| Activity |
Could you print, exactly and without pictures, only the lines from the one with "At what coordinates" through the end of the records below?

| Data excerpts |

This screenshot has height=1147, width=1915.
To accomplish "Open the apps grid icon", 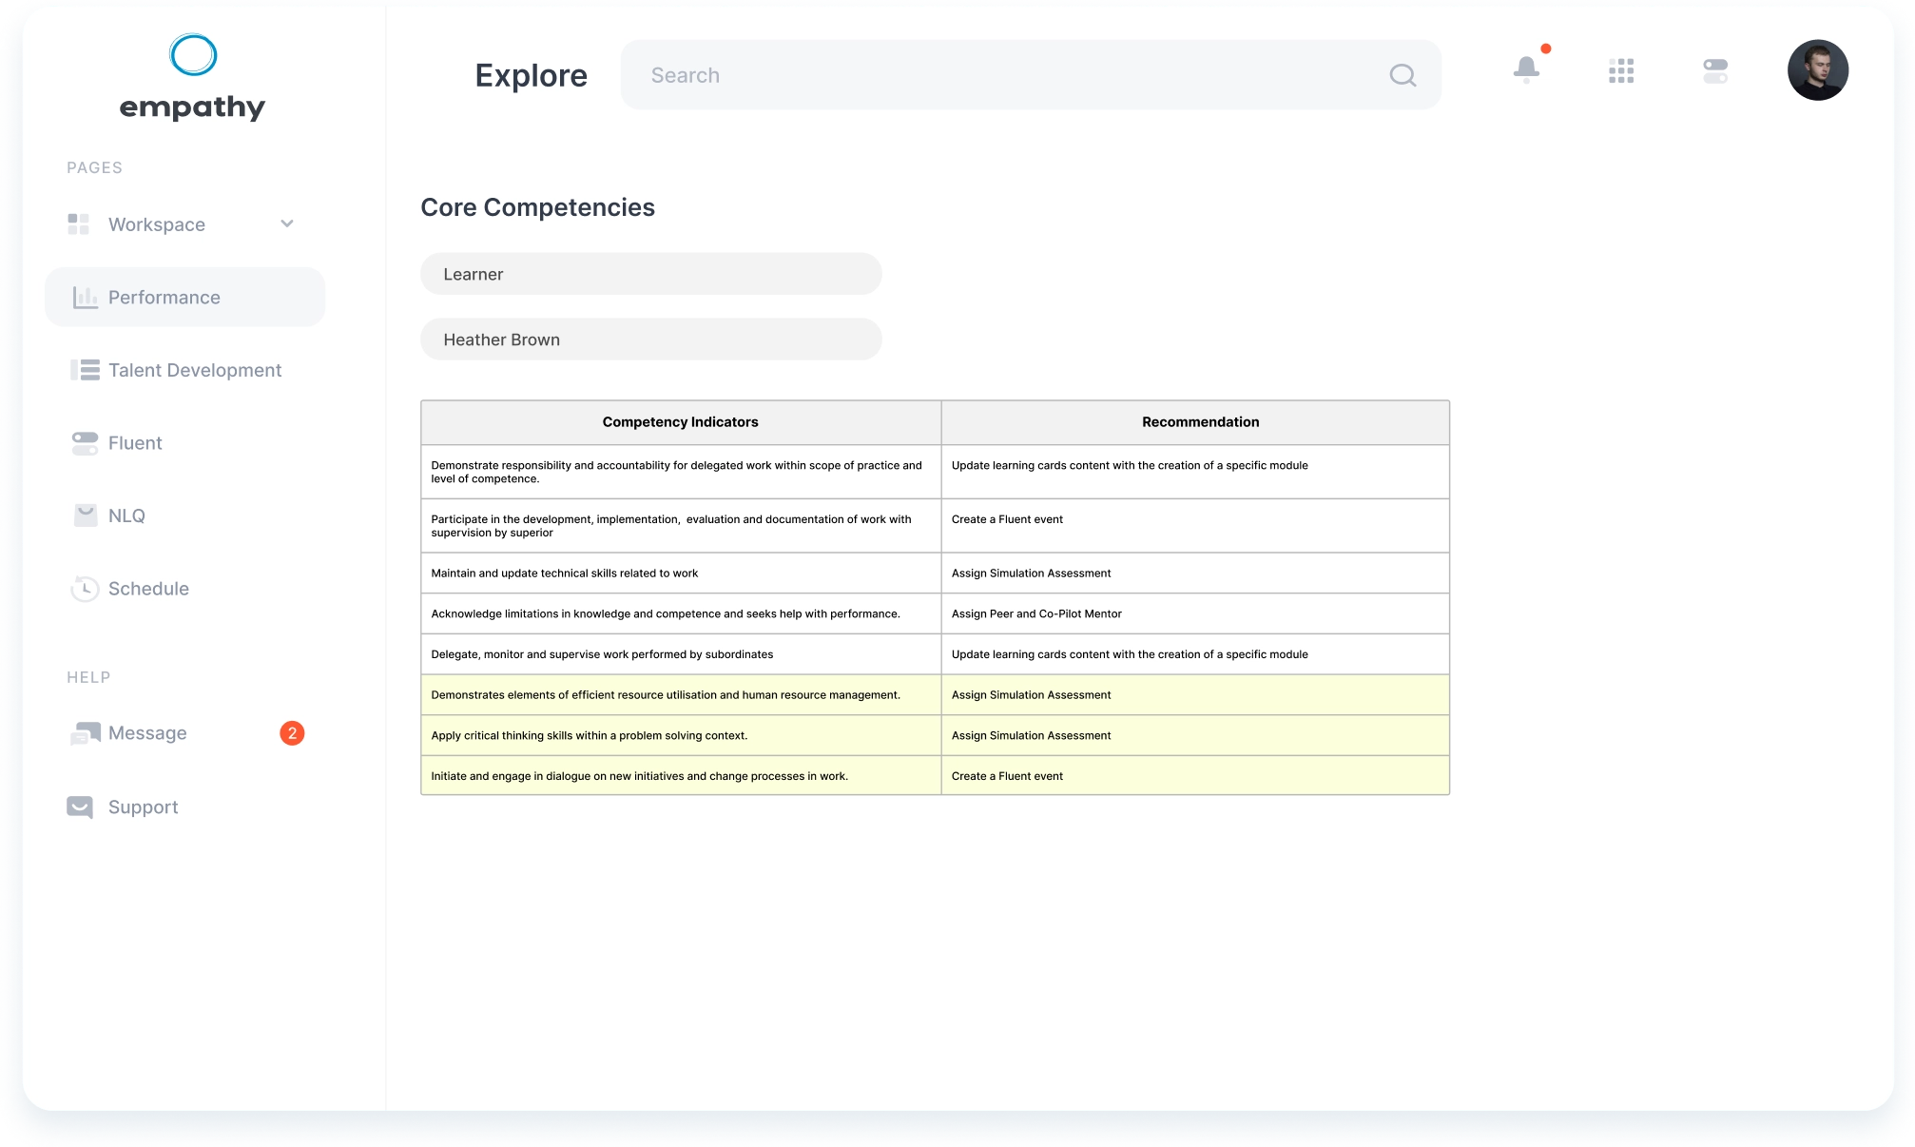I will coord(1621,70).
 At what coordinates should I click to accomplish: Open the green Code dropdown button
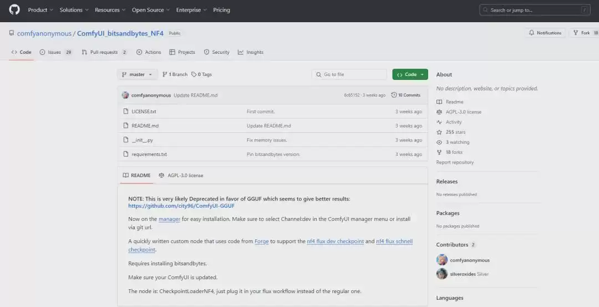[410, 74]
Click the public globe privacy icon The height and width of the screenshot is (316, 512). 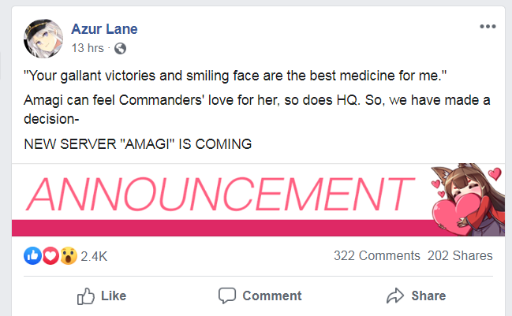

| Answer |
 At what coordinates should I click to accomplish: Open the green Code dropdown button
[410, 74]
Click the public globe privacy icon The height and width of the screenshot is (316, 512). 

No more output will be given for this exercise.